Monday, December 4, 2017

Decorating Sugar Cookies with Royal Icing (Post #2- Thanksgiving pumpkin cookies): Piping details on top of a basic shape

Claire Andreski
Period 5
Post #2

Hi everyone! I'm back again with another post about using royal icing to decorate sugar cookies. :) I was pretty happy with how my first batch turned out (you can see the results in my first post) and so I decided to try again with a different theme, cookie shape, and skill. I decided to make cookies for Thanksgiving and I think that they were a huge success! I was very glad to hear that the guests enjoyed them and I think the design turned out pretty well too. :) Continue reading to see the pumpkin cookies I created!

I decided to go a little simpler, shape wise, from the last cookies because I had only 2-3 hours before we needed to leave to go to my aunt's house for Thanksgiving. I used skills learned from my previous post, such as the outline and flood method, but expanded my knowledge of piping details on top of other layers of frosting. First, I made the same cookie dough recipe (leaving out the almond extract), cut the dough out with a pumpkin cookie cutter and baked the cookies, making sure to bake the exact time the book specified to ensure fully cooked cookies that weren't so dry. I then made another batch of royal icing and divided that into 3 bowls. In one bowl I made thick orange frosting, in another I dyed the frosting the same color making sure to thin it out more (this was the flooding icing), and in a third I dyed the piping (thick) icing brown for the little stems I piped on at the end. Then I put the icings in pastry (piping) bags and began decorating. I first outlined all the pumpkin shapes with the orange, piping icing.

 One of the pumpkin cookies outlined with orange, piping icing.

Then I proceeded to flood all the pumpkin cookies with the thinned out (flooding) icing that was orange. I used a toothpick as a tool to help me spread the icing in an even layer. 

Flooding a pumpkin cookie- using a toothpick was very helpful!

Pumpkin cookies that had been outlined and flooded had to dry before other details could be added.
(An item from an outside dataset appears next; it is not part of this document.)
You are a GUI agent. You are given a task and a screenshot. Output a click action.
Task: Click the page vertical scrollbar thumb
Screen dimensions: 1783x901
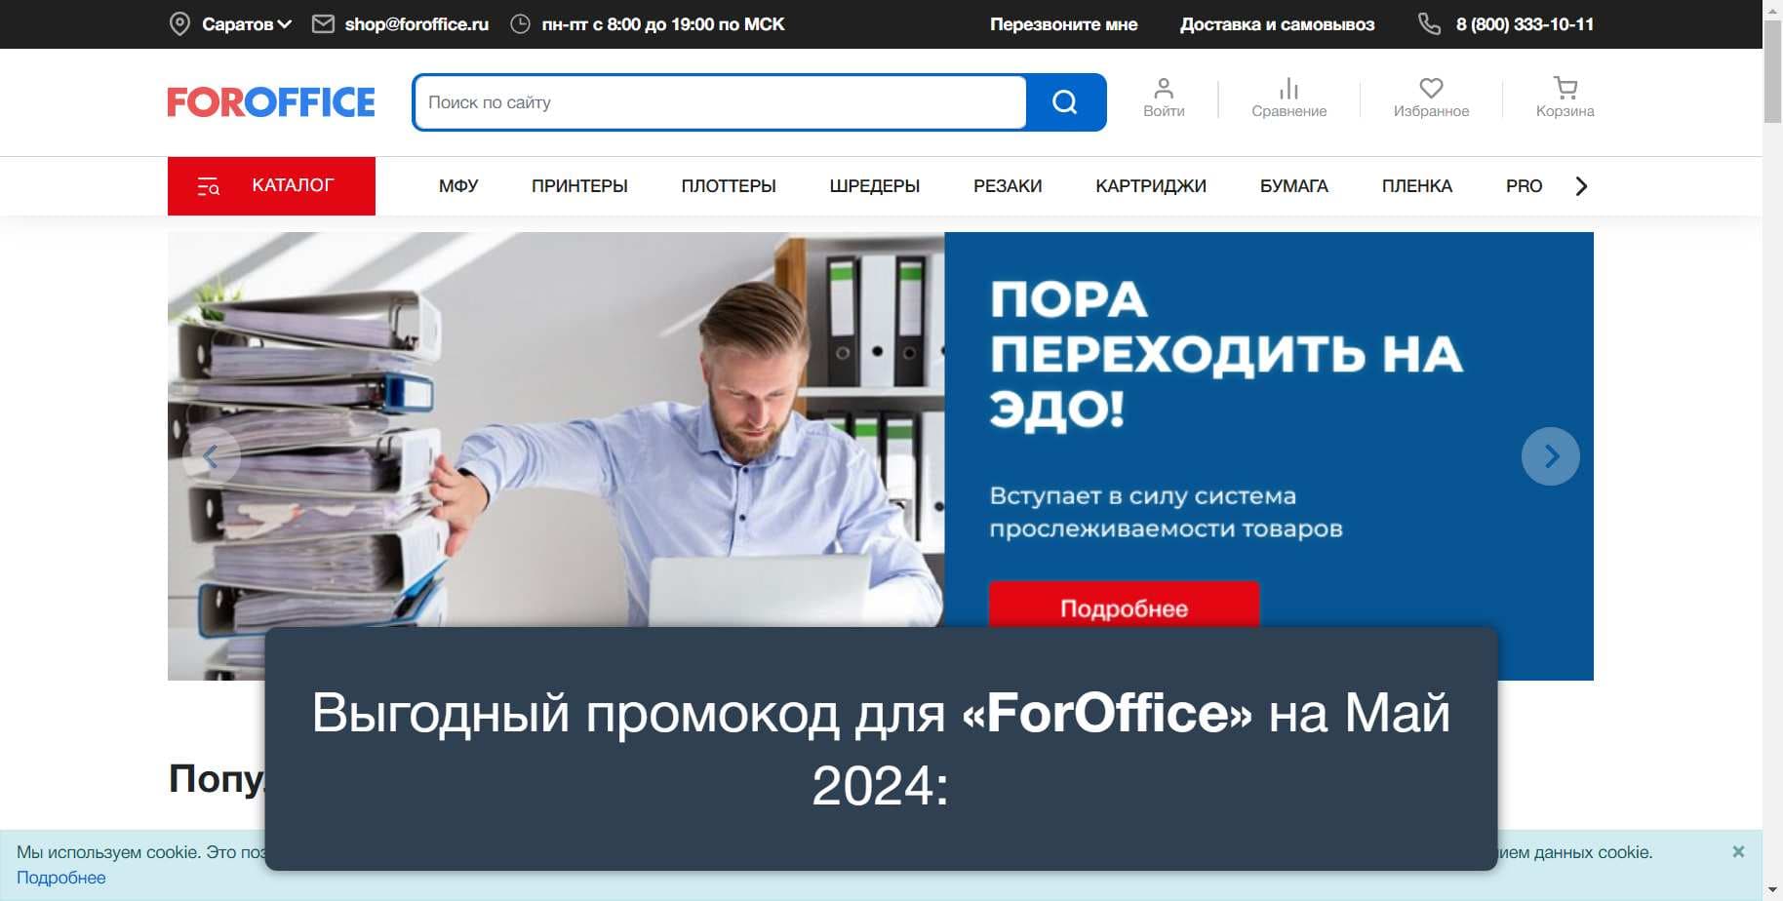tap(1772, 71)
Then, once I was finished piping and flooding, I went back to the cookies that had first been frosted because they had dried and began to pipe the details according to the book. Hession stated, "Transfer reserved orange icing to a pastry bag fitted with a #2 tip. Pipe a border around each pumpkin. Pipe 2 curved lines on each side of center on each pumpkin, as shown" (Hession 79). These directions were helpful, but I think that her pictures illustrated her point even better, so I regarded the pictures as I piped the curved lines on top of the pumpkin cookies. 

 Piping the lines on top of the pumpkin cookies. 

I went down each row of cookies on the cookie rack, completing the piping of the curved lines to give the pumpkins their distinct shape. After that, I piped the brown icing in a rectangle for the stems and I was done! :)

A picture of the finished pumpkin cookies.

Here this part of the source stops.